Excerpted text:
☆ ☆ ☆ ☆ ☆ ☆ ☆
Public Comment

Remembering Stanislav Petrov Day

Jack Bragen
Thursday October 01, 2015 - 10:55:00 PM

It means a lot to me that in September of 1983, we were on the brink of global destruction from a narrowly avoided nuclear war.  

I turned the ripe old age of nineteen that month, and I was heavily involved in two groups that were actively campaigning to try to prevent worldwide atomic annihilation. I attended the Unitarian Universalist Church in Walnut Creek, and I gave hundreds of my earnings to the Mount Diablo Peace Center, money I made in my job as a janitor in a number of supermarkets in the Bay Area. There was a man named Andy Baltso who would write me nice notes when I made my donations. I was also involved in a Ken Keyes Study Group. I read a book by Keyes called, "The Hundredth Monkey" that scared the daylights out of me. I sang songs and visited with other people who wanted peace, in the home of Dale Swinney on Oakland, and I meditated at work while my body was on autopilot polishing the supermarket floors.  

I was noncompliant with taking my psychiatric medication, and I almost succeeded at bucking mental illness. However, events did not allow me to make that escape.
☆ ☆ ☆ ☆ ☆ ☆ ☆
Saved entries
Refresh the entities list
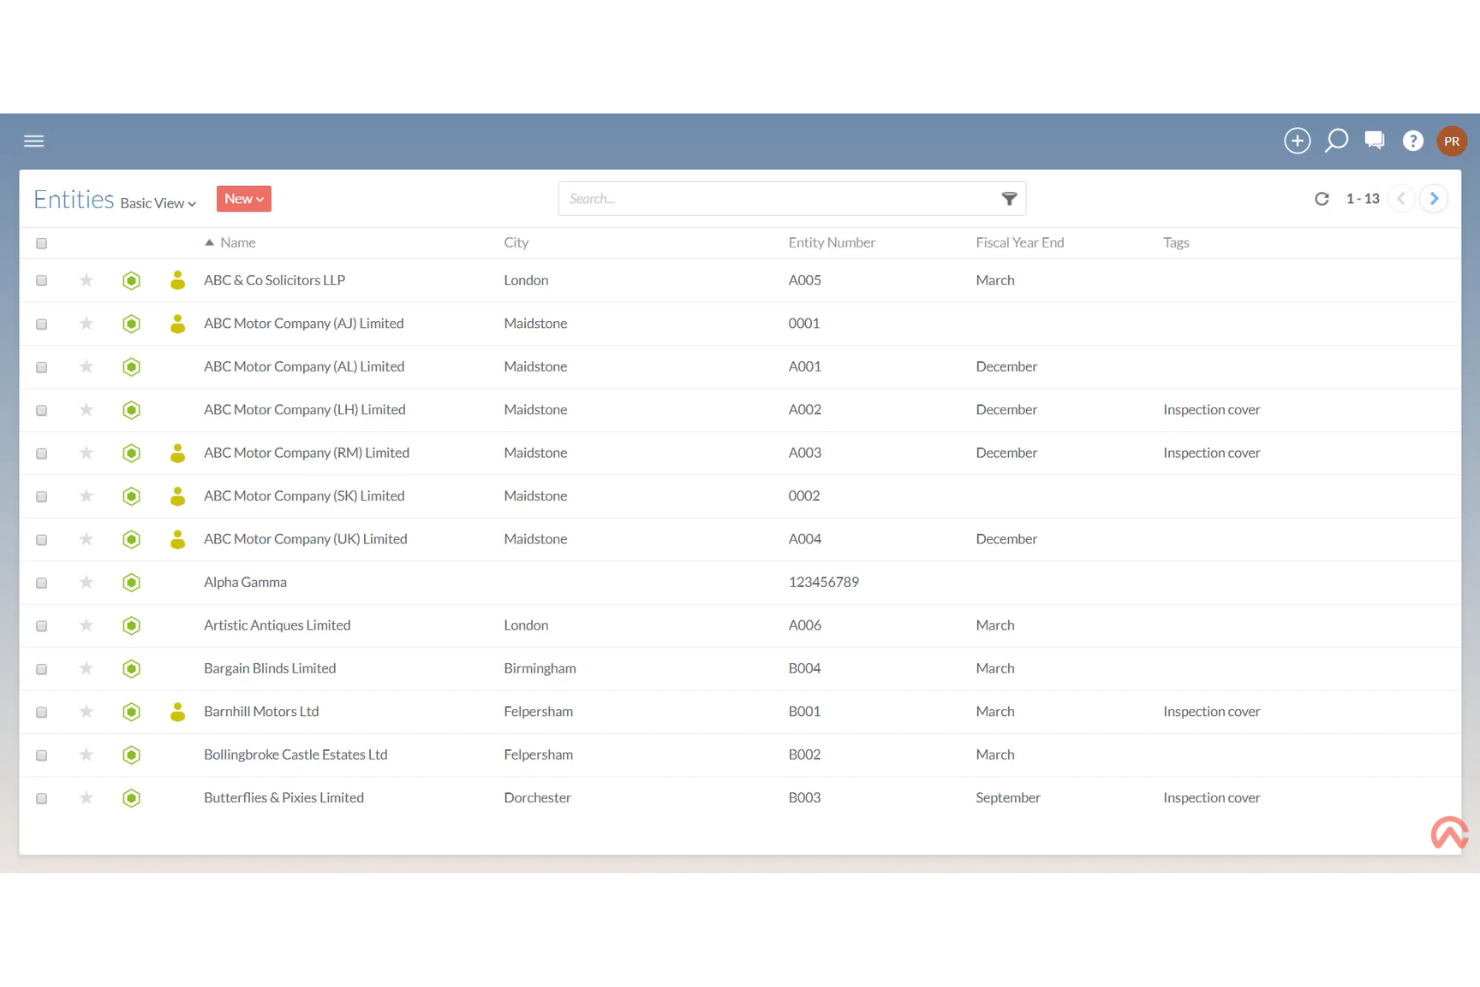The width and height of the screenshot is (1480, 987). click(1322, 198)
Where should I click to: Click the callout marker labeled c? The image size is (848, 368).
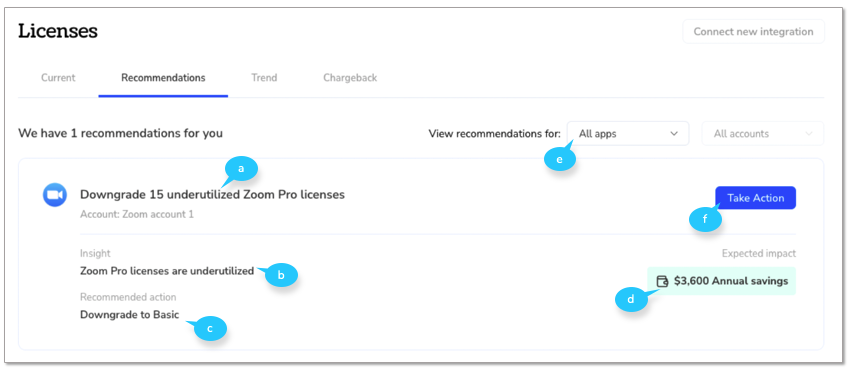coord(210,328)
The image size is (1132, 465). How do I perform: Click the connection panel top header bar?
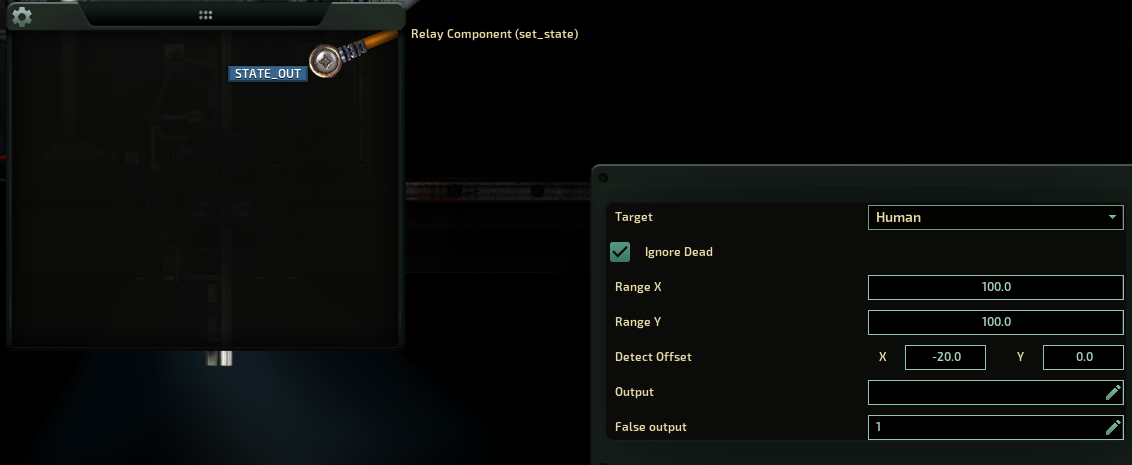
☆ ☆ ☆ ☆ ☆ ☆ ☆
Exercise set:
**a)** Reproduce the public comment on Stanislav Petrov Day word for word, everything from "Public Comment" down to "avoided nuclear war.".
**b)** Carry on writing the public comment on Stanislav Petrov Day, starting right after its final sentence.

Answers for this exercise:
**a)**
Public Comment

Remembering Stanislav Petrov Day

Jack Bragen
Thursday October 01, 2015 - 10:55:00 PM

It means a lot to me that in September of 1983, we were on the brink of global destruction from a narrowly avoided nuclear war.

**b)**
On September 12 and 13, in 1983, I almost lost my life when one of the stores where I worked had an armed robbery. I was alone with two gunmen overnight while they awaited the arrival of the morning supermarket employees who would be able to open the safe for them. At the time, armed robbers probably were less murderous than they are now. They let me live, perhaps because they had some amount of empathy.  

It was after the armed robbery that my deterioration into a second episode of being psychotic accelerated, even while my body continued to do my job on autopilot.  

On television, on the ABC Network, a show aired that was a depiction of nuclear war. It was called "The Day After," and it starred Jason Robards. It was the last straw. I didn't go back to work, I deteriorated very fast, and I was 5150'd in January of 1984.  

Since that time, I have been continuously in treatment except for a couple of instances of noncompliance in which I didn't last nearly as long before getting acutely ill and being re-hospitalized.  

However, it is nice to think that at the time I wasn't too far off base, and also that on some level I may have contributed, just a little bit, to the survival of the human species.